Significance of Masks: Comparing Japan and the United States
February 11, 2021 Miyabi Oyamada
During the Meiji era [1968-1912] in Japan, masks were made out of wire mesh as the core and used cloth as the filter. At that time, the Japanese used it to protect themselves against the fine particles of coal or metal. After the Spanish flu pandemic of 1918, this mask attracted attention as a preventive product. The use of masks is no longer for additional preventative measures, but an essential preventive measure.
Masks as a Daily Necessity
In 2020, the spread of COVID-19 has changed the lifestyles of people all over the world. On May 4, the Japanese government proposed a "new lifestyle," based on the measures to counteract the spread of the virus. As a result, people’s lifestyles have changed to be more conscious of actions that impact the spread of COVID-19, by taking precautions in many aspects of life. Of course, not only in Japan but all over the world are people advocating actions to "live with" the coronavirus in an era of "new normal."

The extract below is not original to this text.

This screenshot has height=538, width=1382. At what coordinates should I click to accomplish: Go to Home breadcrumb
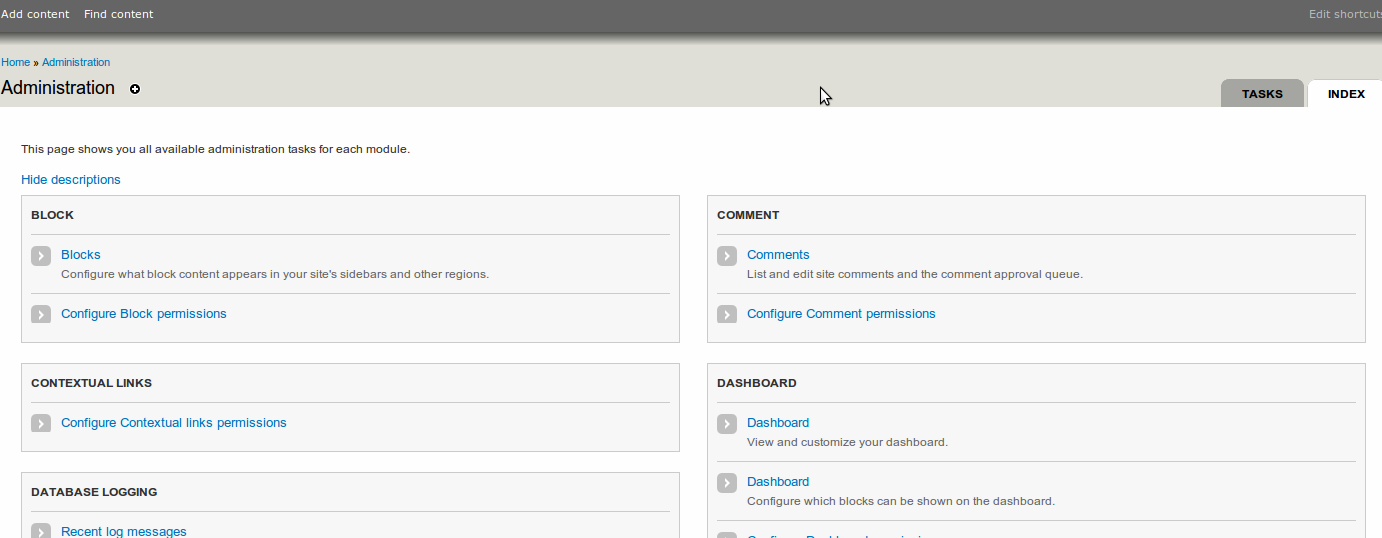tap(15, 62)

In recent months, masks have become an essential item in the public spaces. In Japan, masks were out of stock due to the excessive demand in February of 2020. Although 60 masks are normally priced at 800 yen, on some online auction sites such as Mercari and Yahoo Shopping, 60 masks were being sold for 100,000 yen. The reason for this increase in demand for masks is that it needs to wear masks every day. In Japan, many people stocked up because they were worried that the masks would be sold out.
Purpose of Wearing Masks
Even before it became common to wear masks due to the pandemic, many Japanese were already familiar with masks. According to the dictionary, there are two definitions of the word “mask.” The first definition concerns protection while the second concerns concealment. According to Senka of Shiseido, cosmetics company researches, about 55% of the Japanese women wear masks to hide their faces when not wearing make-up. Dimsdrive, an internet research company, found that about 60% of the Japanese used masks to protect against viruses such as colds and hay fever, and also to prevent themselves from infecting others (as of 2016). During the COVID-19 pandemic, the WHO says that masks are needed to prevent individuals with COVID-19 from infecting others and to prevent the contraction of the virus.
Mask Wearing Habit
Wearing a mask hides half of your face. Therefore, it becomes difficult to convey facial expressions to others. According to Masaki Yuki, a professor at Hokkaido University who researched the use of different types of emoticons through the computer communication with 118 Americans and 95 Japanese, found that most Japanese looked at a person's eyes to read his/her emotions, while most Americans looked at the other person's mouth in order to read the counterpart's emotions. Yuki studied that the style of expressing human facial expressions varies from emoticon to country. From this research, it can be inferred that masks can be an obstacle to communication for Americans. Compared to that, Japanese people use their eyes to infer the other person's feelings, so it can be said that wearing a mask does not interfere with communication as strongly as in the United States.
Donald Trump, the president of the United States, is often seen in the media without a mask. At a presidential debate on September 29th, he said, “When needed, I wear masks. I don’t wear masks like him,” referring of Joe Biden, then his rival candidate. “Every time you see him, he’s got a mask. He could be speaking 200 feet away from them, and he shows up with the biggest mask I’ve ever seen.” There is controversy over masks in the United States, but the Centers for Disease Control and Prevention has declared that the use of masks are effective. In the United States, the perception of the usefulness of masks varies from state to state. All states advocate wearing masks and also many states, especially states on the West or East Coast, such as Massachusetts and California, have mask mandates. For example, beginning on September 14, New York City began to impose a $50 fine for refusing to wear a mask when boarding buses, subways and other public transports.
What We Can Due to Protect Against Viruses
Due to the coronavirus, masks have become a daily necessity for people all over the world. This piece of non-woven fabric has also created controversies. It's hard to say that a mask protects you from 100% virus, but it possible to take some action to protect yourself and others from COVID-19. It is a great ally that protects even a small piece called masks from viruses.